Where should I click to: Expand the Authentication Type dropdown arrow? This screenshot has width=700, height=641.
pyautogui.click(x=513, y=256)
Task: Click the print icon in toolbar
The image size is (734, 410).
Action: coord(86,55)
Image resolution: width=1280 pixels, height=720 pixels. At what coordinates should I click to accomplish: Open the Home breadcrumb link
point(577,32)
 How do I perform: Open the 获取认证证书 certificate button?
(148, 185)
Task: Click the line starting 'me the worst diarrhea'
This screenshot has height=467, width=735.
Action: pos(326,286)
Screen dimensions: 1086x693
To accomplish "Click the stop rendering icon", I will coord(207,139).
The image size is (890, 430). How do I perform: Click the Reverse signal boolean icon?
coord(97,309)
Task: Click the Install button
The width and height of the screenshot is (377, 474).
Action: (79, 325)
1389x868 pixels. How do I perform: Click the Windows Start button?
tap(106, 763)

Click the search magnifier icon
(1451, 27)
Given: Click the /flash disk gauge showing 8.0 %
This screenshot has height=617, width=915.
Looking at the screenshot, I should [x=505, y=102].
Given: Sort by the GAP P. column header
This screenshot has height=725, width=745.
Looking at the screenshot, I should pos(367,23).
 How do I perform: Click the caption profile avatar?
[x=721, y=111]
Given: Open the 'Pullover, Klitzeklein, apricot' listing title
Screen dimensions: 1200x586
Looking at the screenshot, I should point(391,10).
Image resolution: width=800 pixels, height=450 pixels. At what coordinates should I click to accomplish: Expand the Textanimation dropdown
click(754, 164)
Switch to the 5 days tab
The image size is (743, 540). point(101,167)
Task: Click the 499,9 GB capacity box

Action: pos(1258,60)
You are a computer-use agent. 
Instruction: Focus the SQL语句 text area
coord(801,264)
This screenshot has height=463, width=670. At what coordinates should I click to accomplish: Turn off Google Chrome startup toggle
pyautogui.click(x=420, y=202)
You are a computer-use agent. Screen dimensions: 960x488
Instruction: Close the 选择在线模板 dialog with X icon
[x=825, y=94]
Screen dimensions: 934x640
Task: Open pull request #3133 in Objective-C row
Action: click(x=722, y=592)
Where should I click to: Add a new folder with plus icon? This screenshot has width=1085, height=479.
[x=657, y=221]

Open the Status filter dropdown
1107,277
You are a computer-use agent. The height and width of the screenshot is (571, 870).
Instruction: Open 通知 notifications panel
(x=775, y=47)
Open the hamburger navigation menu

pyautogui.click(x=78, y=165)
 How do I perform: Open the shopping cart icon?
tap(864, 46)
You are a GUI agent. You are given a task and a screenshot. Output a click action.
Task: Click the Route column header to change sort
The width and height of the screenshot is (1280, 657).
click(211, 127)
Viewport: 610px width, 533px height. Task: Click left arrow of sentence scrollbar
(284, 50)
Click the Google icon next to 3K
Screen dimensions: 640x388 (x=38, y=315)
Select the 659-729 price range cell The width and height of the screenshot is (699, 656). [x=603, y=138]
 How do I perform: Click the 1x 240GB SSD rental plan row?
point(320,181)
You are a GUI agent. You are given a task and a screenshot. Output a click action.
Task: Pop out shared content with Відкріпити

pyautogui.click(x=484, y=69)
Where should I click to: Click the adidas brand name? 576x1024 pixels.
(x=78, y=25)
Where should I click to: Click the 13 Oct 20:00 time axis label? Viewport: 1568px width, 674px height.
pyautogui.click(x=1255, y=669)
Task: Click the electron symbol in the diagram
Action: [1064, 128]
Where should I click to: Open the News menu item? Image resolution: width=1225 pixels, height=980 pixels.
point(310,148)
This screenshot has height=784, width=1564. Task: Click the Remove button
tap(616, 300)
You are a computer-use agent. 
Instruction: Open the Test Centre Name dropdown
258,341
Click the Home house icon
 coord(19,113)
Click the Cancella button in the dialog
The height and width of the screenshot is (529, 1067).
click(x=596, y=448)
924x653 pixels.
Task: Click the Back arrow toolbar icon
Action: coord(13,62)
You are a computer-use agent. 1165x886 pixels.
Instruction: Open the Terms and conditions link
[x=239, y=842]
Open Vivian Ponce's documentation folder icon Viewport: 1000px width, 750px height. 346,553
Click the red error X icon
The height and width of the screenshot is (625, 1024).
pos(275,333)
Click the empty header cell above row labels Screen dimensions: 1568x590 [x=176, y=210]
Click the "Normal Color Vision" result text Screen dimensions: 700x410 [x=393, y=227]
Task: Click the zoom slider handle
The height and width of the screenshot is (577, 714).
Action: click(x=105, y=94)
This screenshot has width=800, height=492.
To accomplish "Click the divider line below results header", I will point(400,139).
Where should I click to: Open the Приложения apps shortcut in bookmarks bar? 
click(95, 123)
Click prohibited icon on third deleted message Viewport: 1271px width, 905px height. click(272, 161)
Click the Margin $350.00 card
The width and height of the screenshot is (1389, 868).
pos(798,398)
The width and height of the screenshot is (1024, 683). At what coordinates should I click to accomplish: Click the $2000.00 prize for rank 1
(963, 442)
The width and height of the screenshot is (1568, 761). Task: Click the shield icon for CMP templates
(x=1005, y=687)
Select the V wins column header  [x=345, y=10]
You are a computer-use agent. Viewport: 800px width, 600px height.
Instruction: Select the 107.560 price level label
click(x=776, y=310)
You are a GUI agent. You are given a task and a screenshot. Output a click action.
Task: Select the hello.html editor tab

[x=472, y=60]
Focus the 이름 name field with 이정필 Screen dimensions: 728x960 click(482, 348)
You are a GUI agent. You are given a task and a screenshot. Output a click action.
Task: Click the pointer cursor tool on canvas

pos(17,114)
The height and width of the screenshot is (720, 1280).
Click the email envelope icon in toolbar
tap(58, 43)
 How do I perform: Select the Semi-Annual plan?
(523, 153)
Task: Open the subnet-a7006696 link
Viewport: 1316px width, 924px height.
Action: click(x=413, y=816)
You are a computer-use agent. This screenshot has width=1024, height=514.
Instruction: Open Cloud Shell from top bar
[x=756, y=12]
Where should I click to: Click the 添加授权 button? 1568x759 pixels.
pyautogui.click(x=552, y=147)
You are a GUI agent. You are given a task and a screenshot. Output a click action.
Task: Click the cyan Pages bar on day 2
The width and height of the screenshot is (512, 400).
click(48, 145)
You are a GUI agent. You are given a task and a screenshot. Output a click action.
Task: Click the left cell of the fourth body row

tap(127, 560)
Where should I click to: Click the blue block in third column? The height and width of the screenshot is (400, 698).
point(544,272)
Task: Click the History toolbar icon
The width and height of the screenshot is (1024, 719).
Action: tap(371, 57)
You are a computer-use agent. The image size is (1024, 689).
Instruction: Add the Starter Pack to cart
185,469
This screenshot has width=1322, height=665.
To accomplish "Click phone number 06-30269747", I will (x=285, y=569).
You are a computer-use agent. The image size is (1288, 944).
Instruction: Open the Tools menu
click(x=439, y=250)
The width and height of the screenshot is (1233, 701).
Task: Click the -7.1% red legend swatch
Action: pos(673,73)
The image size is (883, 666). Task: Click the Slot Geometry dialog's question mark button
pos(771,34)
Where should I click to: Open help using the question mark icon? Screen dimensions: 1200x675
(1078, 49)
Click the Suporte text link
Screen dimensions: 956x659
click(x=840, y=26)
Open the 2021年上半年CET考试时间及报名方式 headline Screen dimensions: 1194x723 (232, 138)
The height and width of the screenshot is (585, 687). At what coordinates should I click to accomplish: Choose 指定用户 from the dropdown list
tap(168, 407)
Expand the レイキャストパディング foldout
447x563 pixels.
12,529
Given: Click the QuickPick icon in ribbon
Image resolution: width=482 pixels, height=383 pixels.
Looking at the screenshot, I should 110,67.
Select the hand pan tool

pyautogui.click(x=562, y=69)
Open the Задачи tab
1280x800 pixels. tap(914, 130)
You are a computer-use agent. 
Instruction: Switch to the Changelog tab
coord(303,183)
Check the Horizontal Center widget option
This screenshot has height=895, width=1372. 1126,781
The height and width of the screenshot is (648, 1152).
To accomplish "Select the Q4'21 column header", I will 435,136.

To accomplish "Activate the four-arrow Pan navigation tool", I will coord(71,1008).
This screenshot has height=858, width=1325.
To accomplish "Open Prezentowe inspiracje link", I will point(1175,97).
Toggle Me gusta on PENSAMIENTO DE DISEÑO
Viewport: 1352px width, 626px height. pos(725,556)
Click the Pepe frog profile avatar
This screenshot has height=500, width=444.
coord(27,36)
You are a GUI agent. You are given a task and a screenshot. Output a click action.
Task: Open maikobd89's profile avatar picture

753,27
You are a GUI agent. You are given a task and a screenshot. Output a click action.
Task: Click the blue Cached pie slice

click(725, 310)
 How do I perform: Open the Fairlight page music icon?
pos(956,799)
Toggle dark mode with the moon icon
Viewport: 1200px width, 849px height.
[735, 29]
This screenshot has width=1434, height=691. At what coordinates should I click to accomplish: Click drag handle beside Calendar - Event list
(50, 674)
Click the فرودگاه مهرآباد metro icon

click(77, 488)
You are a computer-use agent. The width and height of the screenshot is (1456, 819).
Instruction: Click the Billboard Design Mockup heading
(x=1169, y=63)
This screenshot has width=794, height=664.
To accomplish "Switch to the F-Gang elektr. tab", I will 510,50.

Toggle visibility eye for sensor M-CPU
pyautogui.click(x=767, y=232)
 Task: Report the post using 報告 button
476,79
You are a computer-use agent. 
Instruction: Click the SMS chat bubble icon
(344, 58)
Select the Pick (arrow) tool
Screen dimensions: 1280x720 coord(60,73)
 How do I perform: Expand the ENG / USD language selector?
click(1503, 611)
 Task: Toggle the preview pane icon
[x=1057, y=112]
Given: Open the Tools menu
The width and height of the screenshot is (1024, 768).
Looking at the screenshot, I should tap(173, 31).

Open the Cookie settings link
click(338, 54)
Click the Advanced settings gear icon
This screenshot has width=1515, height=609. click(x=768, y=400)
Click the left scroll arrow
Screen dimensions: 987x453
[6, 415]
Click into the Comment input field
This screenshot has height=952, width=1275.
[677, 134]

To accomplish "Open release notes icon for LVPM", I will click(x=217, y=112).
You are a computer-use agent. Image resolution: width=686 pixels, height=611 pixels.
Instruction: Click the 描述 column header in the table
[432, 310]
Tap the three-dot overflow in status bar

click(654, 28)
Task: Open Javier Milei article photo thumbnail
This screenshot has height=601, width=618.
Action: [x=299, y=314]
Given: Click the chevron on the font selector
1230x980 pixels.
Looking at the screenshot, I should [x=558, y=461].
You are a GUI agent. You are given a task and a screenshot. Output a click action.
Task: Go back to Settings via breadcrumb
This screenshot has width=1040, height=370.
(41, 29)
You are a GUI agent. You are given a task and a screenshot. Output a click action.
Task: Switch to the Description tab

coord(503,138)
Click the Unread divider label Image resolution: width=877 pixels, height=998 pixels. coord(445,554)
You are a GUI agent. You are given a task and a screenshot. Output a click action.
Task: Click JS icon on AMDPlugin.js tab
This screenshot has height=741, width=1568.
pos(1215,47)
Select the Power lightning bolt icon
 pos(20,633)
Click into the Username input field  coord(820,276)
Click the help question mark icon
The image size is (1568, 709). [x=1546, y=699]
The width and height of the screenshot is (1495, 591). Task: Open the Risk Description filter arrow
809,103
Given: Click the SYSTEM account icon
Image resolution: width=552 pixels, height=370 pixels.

■ ■ ■ ■ ■ ■ ■

Work to complete
Only lines with the word "divider" go in the answer. Take them all from the entries above.

Finished task
To accomplish "Click the divider line below results header", I will point(400,139).
Click the Unread divider label Image resolution: width=877 pixels, height=998 pixels. coord(445,554)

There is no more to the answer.